- OPGESOMDE REGELS
↓

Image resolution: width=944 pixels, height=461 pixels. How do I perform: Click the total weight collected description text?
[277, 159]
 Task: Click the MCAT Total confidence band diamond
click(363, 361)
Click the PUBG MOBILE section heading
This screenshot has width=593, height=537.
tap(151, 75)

↑
↓

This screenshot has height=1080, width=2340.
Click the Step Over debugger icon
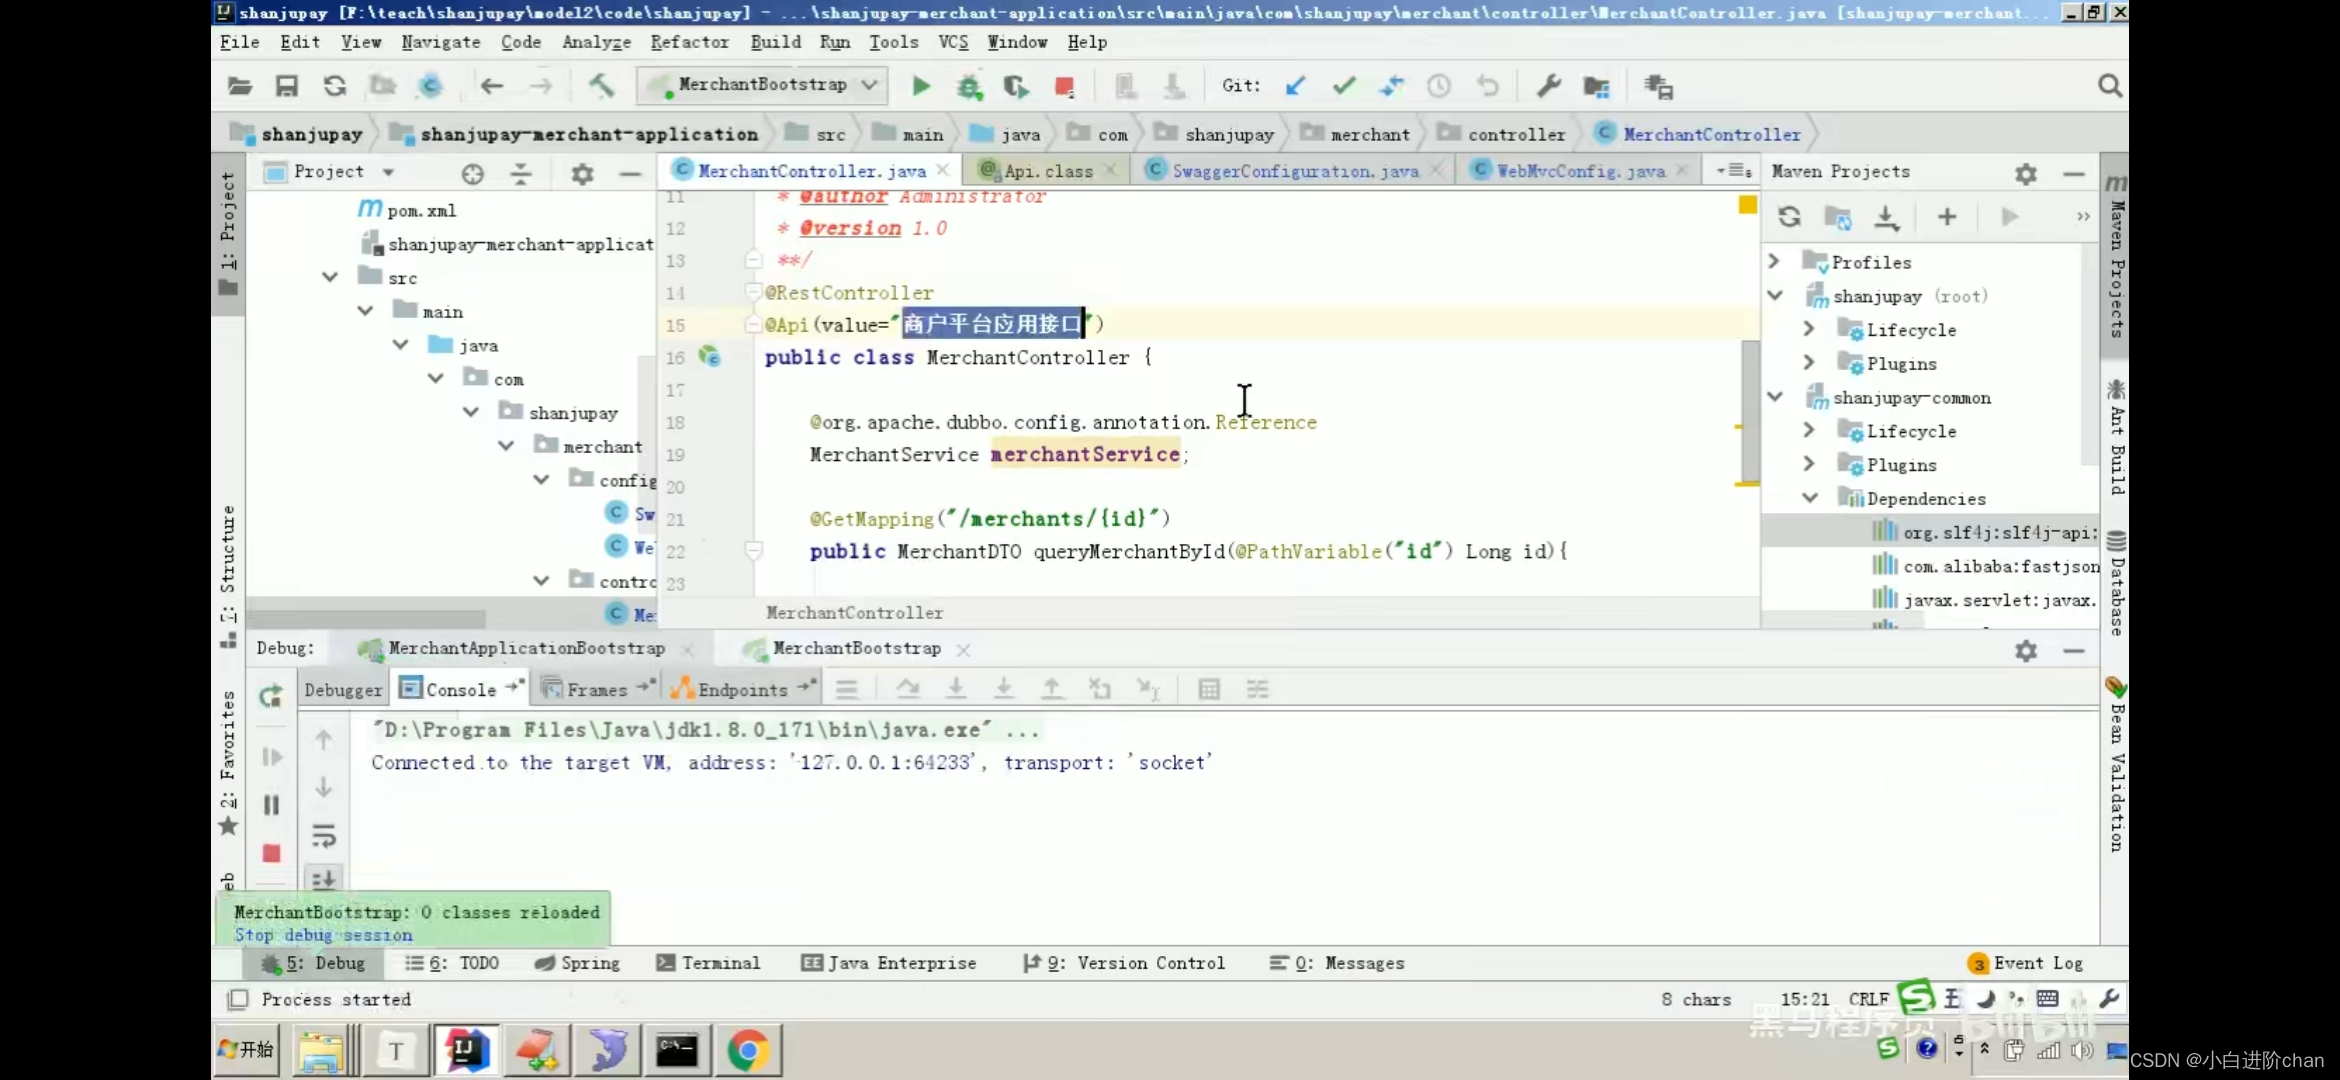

↑

- TAAKDOEL
Kun je de regels vanaf de regel met "Image resolution: width=944" tot en met de regel met "tap(151, 75)" ongewijzigd kopiëren?

- UITGEWERKT ANTWOORD
Image resolution: width=944 pixels, height=461 pixels. How do I perform: Click the total weight collected description text?
[277, 159]
 Task: Click the MCAT Total confidence band diamond
click(363, 361)
Click the PUBG MOBILE section heading
This screenshot has width=593, height=537.
tap(151, 75)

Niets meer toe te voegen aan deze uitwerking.